WHAT THE EXERCISE ASKS: Once the line containing "Open Find with" is found in the entries below, restate it and each following line word for word, stopping after the line containing "You are a computer-use agent. This".

DATA EXCERPTS:
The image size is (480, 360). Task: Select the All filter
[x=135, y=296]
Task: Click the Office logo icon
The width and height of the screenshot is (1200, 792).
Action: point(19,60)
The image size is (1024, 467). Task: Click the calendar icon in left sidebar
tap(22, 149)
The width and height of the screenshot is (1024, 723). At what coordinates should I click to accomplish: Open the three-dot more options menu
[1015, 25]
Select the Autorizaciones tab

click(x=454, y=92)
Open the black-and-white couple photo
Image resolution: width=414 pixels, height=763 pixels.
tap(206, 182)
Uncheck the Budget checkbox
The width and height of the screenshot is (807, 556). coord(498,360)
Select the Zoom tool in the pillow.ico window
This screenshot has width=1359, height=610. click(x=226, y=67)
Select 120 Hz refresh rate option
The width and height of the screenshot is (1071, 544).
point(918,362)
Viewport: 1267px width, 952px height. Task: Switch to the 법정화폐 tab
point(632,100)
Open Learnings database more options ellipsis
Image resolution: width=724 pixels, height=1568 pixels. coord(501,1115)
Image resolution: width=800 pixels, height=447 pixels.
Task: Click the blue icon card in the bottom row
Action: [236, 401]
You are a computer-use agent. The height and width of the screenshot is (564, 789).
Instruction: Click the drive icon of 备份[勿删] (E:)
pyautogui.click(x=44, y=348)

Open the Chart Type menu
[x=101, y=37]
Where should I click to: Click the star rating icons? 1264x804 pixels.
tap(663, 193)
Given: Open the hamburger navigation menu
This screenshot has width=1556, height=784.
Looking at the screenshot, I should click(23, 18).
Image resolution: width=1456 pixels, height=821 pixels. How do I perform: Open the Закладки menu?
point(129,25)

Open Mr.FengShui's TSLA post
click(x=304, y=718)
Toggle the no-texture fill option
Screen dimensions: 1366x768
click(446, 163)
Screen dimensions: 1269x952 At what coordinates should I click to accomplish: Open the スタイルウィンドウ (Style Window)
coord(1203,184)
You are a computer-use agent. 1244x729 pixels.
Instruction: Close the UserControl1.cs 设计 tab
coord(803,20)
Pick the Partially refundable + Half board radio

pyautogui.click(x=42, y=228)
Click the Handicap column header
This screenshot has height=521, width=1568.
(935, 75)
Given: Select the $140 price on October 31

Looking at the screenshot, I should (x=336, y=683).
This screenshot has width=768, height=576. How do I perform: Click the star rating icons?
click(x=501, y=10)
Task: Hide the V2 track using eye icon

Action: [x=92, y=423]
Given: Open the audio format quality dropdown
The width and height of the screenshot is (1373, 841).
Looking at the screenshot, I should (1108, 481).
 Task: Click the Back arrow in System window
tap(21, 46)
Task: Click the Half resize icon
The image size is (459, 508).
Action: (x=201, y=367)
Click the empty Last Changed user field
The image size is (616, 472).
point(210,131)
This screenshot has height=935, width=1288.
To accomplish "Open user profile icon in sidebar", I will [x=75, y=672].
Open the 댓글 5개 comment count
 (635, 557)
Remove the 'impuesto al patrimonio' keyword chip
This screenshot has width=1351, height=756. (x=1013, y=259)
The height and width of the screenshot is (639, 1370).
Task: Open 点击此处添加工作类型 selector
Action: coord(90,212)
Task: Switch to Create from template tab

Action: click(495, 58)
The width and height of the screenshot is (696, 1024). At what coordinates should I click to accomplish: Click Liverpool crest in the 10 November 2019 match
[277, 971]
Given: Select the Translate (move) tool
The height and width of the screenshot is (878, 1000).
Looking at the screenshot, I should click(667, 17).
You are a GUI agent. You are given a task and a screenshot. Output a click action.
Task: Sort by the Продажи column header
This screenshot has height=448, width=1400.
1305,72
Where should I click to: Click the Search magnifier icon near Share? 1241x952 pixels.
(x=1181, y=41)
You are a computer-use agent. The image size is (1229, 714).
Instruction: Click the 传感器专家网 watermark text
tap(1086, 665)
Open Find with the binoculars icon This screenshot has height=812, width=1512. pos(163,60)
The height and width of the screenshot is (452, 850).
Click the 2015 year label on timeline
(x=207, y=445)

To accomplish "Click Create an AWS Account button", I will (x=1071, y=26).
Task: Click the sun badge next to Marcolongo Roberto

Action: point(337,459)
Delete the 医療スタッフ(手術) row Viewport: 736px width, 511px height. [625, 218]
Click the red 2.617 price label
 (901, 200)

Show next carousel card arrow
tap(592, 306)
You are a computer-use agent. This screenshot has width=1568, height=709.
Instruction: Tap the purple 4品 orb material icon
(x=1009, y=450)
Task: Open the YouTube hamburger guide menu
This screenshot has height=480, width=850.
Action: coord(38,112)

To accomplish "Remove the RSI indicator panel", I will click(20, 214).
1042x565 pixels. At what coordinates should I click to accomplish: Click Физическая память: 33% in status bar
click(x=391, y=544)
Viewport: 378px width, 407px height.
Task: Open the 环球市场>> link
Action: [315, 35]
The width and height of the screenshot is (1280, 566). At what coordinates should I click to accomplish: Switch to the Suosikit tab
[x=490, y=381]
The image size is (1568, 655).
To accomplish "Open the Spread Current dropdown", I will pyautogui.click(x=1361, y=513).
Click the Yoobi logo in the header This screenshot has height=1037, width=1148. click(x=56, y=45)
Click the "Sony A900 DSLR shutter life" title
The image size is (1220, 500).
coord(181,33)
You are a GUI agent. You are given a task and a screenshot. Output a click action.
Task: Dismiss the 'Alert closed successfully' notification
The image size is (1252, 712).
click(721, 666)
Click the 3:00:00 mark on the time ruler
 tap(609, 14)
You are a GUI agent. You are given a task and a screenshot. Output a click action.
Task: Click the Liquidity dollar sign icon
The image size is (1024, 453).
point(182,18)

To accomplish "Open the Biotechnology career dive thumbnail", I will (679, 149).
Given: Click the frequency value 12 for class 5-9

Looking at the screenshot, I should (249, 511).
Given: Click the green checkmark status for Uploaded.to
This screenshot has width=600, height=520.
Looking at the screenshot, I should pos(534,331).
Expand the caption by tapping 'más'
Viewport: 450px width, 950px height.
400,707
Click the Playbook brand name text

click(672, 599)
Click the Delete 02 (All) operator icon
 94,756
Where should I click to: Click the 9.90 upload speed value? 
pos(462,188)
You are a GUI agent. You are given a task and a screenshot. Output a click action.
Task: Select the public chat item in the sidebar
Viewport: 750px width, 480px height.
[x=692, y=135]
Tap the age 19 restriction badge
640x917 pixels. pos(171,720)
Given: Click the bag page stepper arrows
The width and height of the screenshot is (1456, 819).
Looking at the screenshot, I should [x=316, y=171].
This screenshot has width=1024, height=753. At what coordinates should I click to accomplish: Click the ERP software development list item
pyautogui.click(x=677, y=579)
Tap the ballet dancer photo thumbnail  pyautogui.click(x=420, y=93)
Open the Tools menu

TASK ANSWER:
Open Find with the binoculars icon This screenshot has height=812, width=1512. pos(163,60)
The height and width of the screenshot is (452, 850).
Click the 2015 year label on timeline
(x=207, y=445)

To accomplish "Click Create an AWS Account button", I will (x=1071, y=26).
Task: Click the sun badge next to Marcolongo Roberto

Action: point(337,459)
Delete the 医療スタッフ(手術) row Viewport: 736px width, 511px height. [625, 218]
Click the red 2.617 price label
 (901, 200)

Show next carousel card arrow
tap(592, 306)
You are a computer-use agent. This screenshot has width=1568, height=709.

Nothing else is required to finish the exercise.